It wasn't too long ago that I believed.
I believed that my world was one of innocence. I believed that I had a chance at happiness. I believed I'd be safe.
I was aware that perhaps my worldview was fragile. Perhaps everything I'd been fighting for would be blown to dust in minutes.
But those were only possibilities that I knew of. They were never anything I truly believed.
Heck, I didn't even think that there was a difference between knowing and believing, until now.
Now, damnation is going to rain upon us all. Damnation that we brought upon ourselves. A lucky few will be able to withstand the worst of what's to come. They'll be able to survive the fallout of our sins.
I am not one of the fortunate few. I will have no choice but to see this beautiful world I live in turn to ash right in front of me.
Of course, I wonder why I was ever brought into existence, if every day of my life only led up to seeing civilization fall apart all around me. If the very future I'd spent my life working towards was ultimately going to be nuked into oblivion.
No, perhaps it isn't so simple. There are already those chosen few who will survive this, and my chances of making it out of this disaster alive may be less than assured.
But even so, I have not lost. I'm still here. This world is still here.
If I still breathe after the damnation has rained, if I can survive the hell about to rain upon those who aren't already in the vaults, I could still build a new future.
And if I do survive, I know I won't be alone. No, I believe that I won't be alone. I believe I will find those who have suffered like I have, and we'll build a new world.

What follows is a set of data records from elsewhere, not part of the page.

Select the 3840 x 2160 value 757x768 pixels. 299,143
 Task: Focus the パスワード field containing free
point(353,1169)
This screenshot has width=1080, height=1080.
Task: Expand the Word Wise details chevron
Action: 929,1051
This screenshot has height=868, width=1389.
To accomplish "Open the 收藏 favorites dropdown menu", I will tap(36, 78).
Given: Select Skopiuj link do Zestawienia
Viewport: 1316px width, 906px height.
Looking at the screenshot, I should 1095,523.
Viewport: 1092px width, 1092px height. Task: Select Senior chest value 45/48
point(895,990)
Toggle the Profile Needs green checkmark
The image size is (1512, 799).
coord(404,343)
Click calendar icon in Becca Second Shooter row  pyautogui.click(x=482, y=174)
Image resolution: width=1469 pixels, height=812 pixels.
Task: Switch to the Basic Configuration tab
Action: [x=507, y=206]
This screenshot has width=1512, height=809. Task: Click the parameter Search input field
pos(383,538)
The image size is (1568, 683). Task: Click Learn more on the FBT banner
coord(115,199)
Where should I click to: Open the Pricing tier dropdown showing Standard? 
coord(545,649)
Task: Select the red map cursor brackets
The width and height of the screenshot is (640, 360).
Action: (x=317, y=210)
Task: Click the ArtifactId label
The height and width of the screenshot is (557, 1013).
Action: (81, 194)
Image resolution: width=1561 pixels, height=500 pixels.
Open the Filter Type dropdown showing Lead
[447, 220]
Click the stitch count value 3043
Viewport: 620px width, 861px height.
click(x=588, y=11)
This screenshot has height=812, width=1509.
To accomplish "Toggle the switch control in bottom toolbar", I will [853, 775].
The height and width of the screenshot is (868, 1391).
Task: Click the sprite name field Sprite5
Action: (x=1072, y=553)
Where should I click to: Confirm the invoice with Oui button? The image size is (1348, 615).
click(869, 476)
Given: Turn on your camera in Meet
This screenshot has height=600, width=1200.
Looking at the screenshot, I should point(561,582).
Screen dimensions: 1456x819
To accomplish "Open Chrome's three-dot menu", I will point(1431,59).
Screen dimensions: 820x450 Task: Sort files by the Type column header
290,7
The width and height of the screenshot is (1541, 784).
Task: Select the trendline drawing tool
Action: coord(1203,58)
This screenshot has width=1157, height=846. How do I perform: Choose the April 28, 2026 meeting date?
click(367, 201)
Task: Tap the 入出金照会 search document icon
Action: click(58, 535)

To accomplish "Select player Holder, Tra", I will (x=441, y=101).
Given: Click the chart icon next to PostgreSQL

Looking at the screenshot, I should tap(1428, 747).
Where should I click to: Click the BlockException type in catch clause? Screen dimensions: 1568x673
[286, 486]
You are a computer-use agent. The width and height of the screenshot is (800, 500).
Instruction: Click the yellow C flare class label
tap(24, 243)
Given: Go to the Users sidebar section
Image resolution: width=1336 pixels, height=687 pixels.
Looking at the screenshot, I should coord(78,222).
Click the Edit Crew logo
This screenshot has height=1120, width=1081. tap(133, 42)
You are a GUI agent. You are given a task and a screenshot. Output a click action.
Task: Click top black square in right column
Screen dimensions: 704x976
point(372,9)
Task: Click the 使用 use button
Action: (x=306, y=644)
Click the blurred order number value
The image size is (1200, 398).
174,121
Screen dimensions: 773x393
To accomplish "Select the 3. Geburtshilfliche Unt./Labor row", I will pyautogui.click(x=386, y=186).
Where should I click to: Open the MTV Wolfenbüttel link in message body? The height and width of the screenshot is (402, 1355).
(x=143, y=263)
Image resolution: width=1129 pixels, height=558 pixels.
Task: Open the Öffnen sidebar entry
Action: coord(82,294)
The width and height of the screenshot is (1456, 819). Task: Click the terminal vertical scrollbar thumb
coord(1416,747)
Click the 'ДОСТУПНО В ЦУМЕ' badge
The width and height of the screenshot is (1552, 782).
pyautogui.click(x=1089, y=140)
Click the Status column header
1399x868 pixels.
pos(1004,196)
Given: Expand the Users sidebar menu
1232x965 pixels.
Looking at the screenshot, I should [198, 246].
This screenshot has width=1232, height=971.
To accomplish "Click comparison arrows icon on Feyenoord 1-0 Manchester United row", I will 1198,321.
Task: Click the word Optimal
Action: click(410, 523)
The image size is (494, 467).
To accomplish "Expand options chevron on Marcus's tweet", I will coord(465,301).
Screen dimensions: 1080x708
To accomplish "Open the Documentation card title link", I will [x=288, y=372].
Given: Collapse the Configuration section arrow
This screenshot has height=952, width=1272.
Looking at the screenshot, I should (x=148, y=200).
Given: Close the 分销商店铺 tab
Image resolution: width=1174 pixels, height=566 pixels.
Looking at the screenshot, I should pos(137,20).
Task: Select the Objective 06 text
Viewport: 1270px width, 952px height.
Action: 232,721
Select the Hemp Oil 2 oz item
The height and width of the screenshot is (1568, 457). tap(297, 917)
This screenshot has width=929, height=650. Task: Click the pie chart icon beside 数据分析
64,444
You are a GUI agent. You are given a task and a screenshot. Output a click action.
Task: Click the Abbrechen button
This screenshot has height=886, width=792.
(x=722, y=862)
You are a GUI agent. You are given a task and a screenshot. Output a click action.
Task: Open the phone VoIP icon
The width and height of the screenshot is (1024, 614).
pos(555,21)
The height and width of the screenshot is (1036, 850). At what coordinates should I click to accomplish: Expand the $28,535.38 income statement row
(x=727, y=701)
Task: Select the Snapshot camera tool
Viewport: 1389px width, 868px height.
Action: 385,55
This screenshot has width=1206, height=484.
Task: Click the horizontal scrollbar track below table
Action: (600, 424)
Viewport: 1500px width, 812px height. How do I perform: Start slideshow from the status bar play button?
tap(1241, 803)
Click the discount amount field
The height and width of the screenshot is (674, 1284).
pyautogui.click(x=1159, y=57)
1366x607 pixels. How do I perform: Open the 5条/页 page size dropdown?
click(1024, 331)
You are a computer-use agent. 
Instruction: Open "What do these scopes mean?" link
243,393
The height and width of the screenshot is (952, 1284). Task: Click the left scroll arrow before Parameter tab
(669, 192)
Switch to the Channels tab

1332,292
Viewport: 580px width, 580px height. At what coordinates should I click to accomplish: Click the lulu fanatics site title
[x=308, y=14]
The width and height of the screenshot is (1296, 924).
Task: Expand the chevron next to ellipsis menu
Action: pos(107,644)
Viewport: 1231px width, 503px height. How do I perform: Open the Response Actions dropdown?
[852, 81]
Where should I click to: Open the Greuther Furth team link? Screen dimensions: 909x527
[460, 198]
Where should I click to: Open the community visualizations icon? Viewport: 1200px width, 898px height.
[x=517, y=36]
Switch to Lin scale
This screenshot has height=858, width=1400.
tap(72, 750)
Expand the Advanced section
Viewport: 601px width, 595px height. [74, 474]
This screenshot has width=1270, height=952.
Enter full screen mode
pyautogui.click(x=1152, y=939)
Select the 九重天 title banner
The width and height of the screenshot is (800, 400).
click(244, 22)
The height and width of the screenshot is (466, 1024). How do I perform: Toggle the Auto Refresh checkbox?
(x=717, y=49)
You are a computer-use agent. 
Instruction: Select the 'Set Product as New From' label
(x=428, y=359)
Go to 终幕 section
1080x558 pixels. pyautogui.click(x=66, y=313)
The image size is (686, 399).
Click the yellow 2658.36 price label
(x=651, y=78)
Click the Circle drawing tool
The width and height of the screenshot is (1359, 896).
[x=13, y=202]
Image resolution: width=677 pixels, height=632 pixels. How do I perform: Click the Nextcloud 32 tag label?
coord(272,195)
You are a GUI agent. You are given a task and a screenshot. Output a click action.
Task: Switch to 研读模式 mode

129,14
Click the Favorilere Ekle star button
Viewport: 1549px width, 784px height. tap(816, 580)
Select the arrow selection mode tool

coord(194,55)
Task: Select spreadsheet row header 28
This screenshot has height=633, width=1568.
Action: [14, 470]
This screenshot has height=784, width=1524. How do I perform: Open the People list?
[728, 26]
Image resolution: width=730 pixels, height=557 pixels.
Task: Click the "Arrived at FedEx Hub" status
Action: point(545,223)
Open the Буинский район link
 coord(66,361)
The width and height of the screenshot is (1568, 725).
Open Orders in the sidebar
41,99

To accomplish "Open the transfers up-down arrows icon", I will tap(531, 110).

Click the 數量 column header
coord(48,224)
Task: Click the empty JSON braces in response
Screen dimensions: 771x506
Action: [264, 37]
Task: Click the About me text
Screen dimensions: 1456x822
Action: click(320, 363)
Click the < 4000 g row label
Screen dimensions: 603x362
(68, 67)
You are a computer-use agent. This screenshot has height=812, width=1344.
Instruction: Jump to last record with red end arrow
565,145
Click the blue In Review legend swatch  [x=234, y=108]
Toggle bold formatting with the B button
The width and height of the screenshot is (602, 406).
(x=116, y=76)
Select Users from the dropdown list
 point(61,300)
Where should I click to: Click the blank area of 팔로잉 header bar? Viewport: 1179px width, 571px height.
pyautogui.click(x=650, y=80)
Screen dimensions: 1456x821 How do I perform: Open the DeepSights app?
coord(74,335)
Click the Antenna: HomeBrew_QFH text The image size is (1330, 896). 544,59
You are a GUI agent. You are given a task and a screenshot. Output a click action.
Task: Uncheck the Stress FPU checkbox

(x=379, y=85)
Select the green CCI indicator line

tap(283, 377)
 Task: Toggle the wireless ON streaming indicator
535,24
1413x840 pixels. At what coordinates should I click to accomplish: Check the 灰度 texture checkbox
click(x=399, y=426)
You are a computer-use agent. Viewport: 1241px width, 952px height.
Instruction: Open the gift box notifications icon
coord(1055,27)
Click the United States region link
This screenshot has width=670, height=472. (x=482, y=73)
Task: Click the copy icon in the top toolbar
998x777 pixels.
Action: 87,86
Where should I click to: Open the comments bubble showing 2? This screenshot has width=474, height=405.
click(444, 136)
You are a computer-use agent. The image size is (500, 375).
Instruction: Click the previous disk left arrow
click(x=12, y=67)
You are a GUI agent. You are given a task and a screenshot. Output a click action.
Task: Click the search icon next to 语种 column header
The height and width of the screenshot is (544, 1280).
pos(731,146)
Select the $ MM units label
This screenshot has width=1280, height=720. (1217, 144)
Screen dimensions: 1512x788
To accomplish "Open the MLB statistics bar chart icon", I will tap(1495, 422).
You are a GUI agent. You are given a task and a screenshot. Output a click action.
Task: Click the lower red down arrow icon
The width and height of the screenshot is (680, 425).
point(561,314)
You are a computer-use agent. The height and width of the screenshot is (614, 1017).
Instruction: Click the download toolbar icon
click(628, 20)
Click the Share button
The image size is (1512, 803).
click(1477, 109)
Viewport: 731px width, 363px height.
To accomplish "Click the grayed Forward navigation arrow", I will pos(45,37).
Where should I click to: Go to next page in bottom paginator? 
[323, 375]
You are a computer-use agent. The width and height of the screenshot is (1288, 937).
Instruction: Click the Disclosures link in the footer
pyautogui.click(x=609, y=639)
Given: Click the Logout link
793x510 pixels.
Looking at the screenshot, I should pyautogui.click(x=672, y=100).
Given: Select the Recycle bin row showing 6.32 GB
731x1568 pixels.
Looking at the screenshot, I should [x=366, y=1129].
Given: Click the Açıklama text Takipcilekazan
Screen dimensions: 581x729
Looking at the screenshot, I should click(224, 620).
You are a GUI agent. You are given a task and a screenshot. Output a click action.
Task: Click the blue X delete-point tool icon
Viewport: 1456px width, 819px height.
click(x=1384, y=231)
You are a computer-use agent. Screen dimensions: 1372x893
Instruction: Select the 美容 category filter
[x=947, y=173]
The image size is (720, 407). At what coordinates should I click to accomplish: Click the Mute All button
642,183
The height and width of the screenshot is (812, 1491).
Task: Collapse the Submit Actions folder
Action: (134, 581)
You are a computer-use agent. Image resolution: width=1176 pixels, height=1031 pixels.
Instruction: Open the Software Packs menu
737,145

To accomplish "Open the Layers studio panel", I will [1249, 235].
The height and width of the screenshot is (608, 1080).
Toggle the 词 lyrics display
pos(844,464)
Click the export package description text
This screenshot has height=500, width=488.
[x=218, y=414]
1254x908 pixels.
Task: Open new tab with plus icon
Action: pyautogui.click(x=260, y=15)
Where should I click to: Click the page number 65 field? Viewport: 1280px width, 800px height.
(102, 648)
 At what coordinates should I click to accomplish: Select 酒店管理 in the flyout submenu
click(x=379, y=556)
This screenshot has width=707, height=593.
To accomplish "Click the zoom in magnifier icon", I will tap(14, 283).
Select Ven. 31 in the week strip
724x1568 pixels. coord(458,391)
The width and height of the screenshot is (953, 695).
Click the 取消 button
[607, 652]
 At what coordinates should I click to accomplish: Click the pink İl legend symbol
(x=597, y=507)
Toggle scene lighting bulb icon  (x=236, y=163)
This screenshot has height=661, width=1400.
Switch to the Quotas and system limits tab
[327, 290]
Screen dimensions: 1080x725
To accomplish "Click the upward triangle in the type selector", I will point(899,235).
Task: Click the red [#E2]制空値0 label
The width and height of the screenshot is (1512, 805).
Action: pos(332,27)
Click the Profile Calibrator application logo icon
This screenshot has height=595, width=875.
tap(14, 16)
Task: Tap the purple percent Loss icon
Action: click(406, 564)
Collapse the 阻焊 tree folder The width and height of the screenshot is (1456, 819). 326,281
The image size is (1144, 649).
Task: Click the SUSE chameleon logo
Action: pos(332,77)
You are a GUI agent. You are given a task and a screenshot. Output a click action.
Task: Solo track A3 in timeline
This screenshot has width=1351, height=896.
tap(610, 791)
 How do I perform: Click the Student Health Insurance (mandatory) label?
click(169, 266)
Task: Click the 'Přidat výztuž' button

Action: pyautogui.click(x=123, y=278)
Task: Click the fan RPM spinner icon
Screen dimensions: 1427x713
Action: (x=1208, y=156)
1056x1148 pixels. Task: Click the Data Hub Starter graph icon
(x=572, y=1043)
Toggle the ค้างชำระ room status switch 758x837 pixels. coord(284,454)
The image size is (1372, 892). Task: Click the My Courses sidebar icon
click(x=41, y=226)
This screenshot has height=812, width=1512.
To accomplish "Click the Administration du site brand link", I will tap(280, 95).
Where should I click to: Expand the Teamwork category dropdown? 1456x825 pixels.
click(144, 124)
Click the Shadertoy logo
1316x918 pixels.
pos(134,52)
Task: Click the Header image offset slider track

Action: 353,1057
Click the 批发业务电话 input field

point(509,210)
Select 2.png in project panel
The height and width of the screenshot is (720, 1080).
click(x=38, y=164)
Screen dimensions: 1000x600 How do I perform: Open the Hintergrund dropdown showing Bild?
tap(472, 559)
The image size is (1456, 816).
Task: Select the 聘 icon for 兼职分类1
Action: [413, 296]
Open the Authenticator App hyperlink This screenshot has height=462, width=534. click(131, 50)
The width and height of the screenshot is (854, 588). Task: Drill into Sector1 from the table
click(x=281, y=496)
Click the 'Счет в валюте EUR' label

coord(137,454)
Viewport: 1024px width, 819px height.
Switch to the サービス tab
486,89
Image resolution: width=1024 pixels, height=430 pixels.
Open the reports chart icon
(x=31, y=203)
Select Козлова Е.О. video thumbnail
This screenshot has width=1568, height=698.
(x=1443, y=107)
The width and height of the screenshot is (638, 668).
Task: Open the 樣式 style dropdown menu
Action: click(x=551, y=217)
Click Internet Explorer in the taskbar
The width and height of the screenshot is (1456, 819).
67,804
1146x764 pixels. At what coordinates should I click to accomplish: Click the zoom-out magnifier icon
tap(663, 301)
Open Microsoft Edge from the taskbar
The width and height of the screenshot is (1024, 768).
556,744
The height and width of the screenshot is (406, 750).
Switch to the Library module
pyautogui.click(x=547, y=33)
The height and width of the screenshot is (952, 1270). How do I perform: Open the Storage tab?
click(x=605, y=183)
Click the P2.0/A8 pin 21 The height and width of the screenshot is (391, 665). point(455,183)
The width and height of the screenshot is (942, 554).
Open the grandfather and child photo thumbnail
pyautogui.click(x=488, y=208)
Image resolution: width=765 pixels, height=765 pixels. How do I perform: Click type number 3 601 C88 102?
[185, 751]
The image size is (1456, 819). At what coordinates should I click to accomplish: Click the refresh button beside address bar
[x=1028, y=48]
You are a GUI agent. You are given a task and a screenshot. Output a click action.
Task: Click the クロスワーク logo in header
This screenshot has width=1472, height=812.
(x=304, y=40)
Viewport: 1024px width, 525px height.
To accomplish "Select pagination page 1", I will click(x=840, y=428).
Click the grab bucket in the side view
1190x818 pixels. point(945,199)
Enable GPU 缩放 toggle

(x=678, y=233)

A world where all the horrors and mistakes of today aren't forgotten, but serve as a reminder for humanity's potential for avarice. A world where we do everything we can to ensure no one has to suffer like us ever again.
If I can bring that kind of world to fruition, I haven't lost. If I can still be here, despite my fellow man's best efforts to eradicate me, I haven't lost.
I believe it's still possible. I believe there is still a future for me to build.
So long, Amanda. I believe that I will see you again. Don't forget about me.